Olavo de Carvalho

Jornal do Brasil, 23 de novembro de 2006

Embriagados de “desconstrucionismo”, estilo de pensamento que se gaba de negar a verdade e de utilizar a autoridade da ciência só como instrumento de ativismo político, nossos historiadores acadêmicos e seus acólitos jornalísticos chegam agora ao cume da volúpia desconstrutiva, que é alegar cinicamente em favor de uma tese as provas mesmas que a invalidam.

O público leigo, desconhecendo a regra do jogo, nem atina com o blefe: imagina estar lidando com historiadores normais, fiéis aos deveres tradicionais da probidade científica, e acaba aceitando pelo valor nominal, sem conferi-las com a fonte, as conclusões que eles dizem ter tirado de documentos.

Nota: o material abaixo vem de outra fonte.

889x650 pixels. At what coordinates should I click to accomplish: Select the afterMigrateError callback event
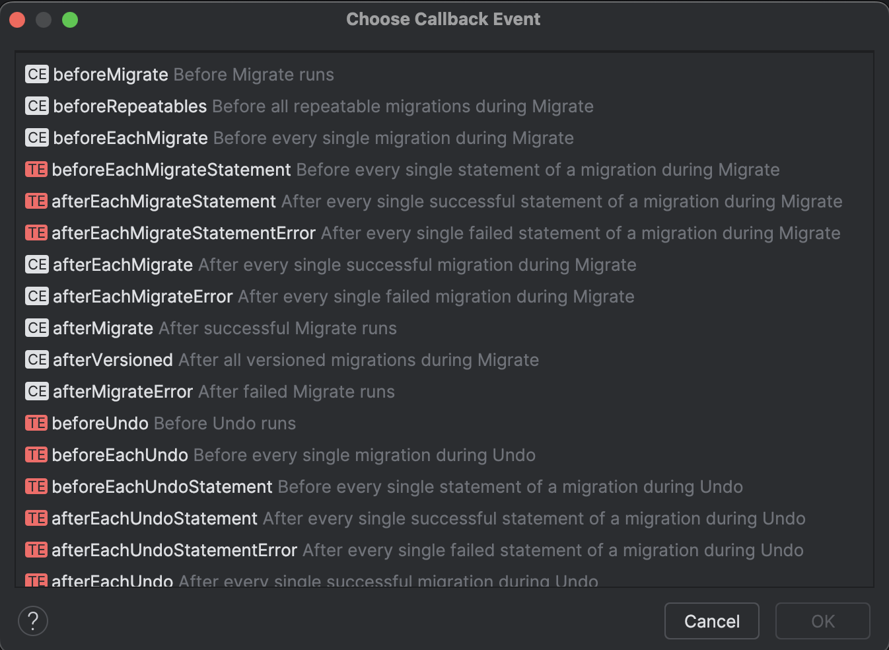122,391
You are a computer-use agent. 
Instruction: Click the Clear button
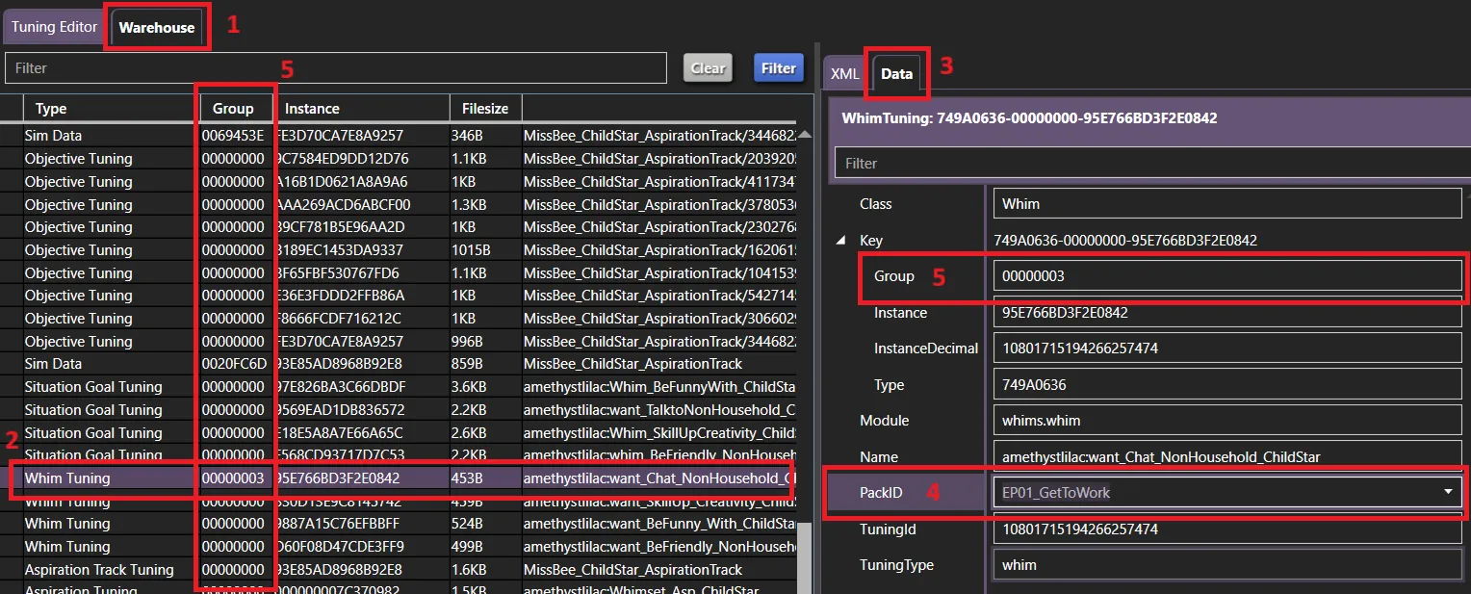click(708, 67)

Documentos recém-revelados mostram que, em dezembro de 1963, o governo americano, informado do golpe militar que se preparava no Brasil, delineou às pressas um “plano de contingência” para lidar com a situação da maneira mais vantajosa. O plano incluía o envio de navios e tropas para dar respaldo aos golpistas. Passados três meses, não veio navio nenhum nem tropa alguma. No dia 31 de março, com o golpe já nas ruas, o embaixador Lincoln Gordon ainda apelava ao presidente Johnson para que fizesse alguma coisa a respeito. Johnson, por telefone, respondia: “Temos de nos preparar para fazer o que tivermos de fazer.”

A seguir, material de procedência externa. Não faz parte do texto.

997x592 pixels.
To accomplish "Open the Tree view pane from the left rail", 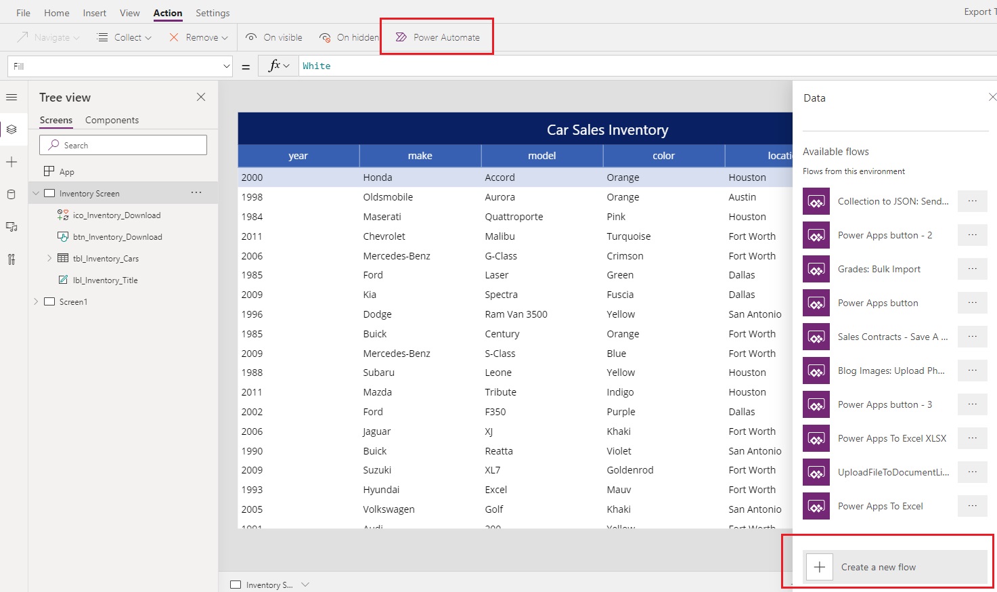I will pyautogui.click(x=12, y=129).
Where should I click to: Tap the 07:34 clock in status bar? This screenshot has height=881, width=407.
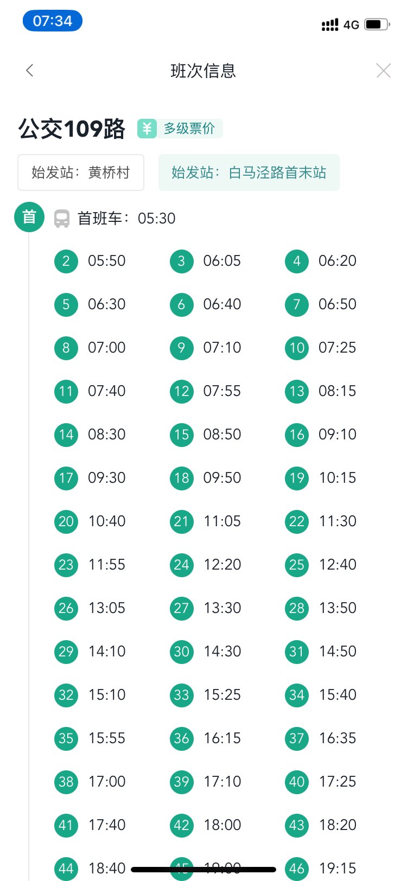(x=52, y=21)
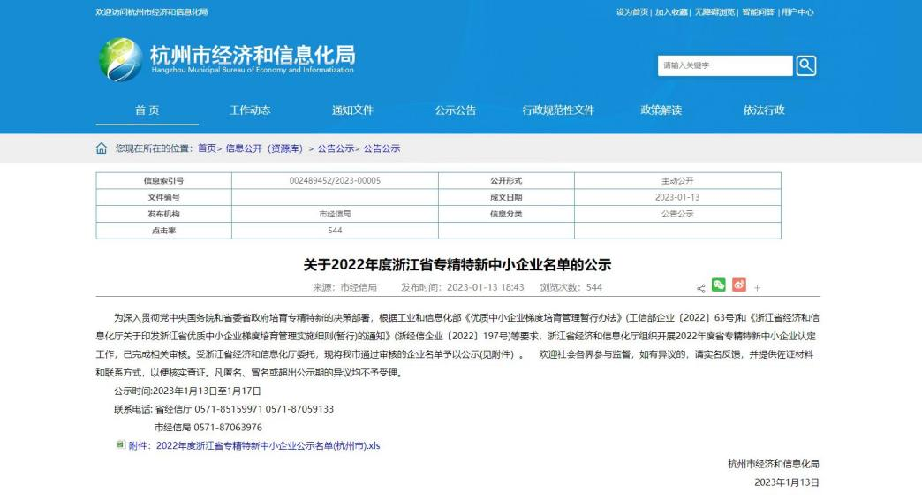
Task: Focus the keyword search input field
Action: [724, 65]
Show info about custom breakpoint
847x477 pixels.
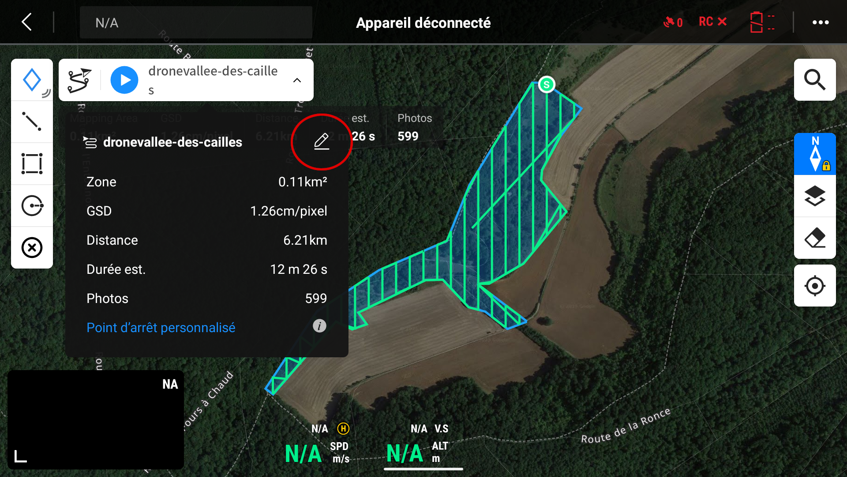point(319,326)
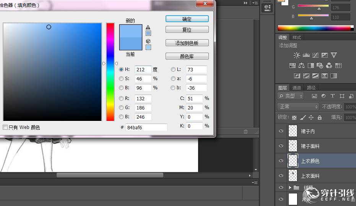
Task: Select the S saturation radio button
Action: pos(121,79)
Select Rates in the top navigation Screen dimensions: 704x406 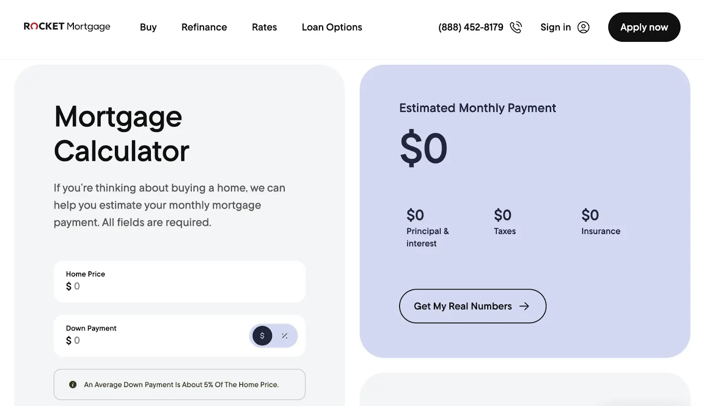264,27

Se mesmo depois de eclodido o golpe os EUA ainda estavam “se preparando”, e se dos preparativos não resultou ação de espécie alguma, o sentido dos documentos é claro: os americanos recebiam informação de dentro do círculo golpista, mas, apesar de muitos planos e intenções, não fizeram nada. Passados pela máquina desconstrucionista, esses mesmos documentos são agora alardeados como prova de que, ao contrário, os americanos fizeram tudo: inventaram, planejaram, articularam, financiaram e dirigiram o golpe militar. É claro que essa leitura inverte o significado dos textos no instante mesmo em que apela à autoridade deles. Os americanos são poderosos, mas determinar sem ação nenhuma o curso dos acontecimentos é prerrogativa divina. No entanto, qual é o problema? Os desconstrucionistas sabem que estão mentindo, mas aprenderam com Jacques Derrida que a verdade é uma “opressão logocêntrica” e que é preciso destrui-la, a ela e à maldita lógica, por todos os meios disponíveis.

Numa posição intermediária entre os leigos e os iniciados, os estudantes se submetem à trapaça porque sabem que sem isso suas chances de carreira universitária seriam reduzidas a nada. Entram assim num estado de dissonância cognitiva, de cujos sintomas angustiantes se livram em seguida legitimando ex post facto a vigarice e aderindo a ela com ainda mais fervor do que seus professores, até que o ódio à verdade se transfigure em radical incapacidade de conhecê-la. Isso é o que no Brasil de hoje se chama “educação superior” – tudo pago, é claro, com dinheiro do contribuinte. A universidade brasileira é o departamento intelectual do crime organizado.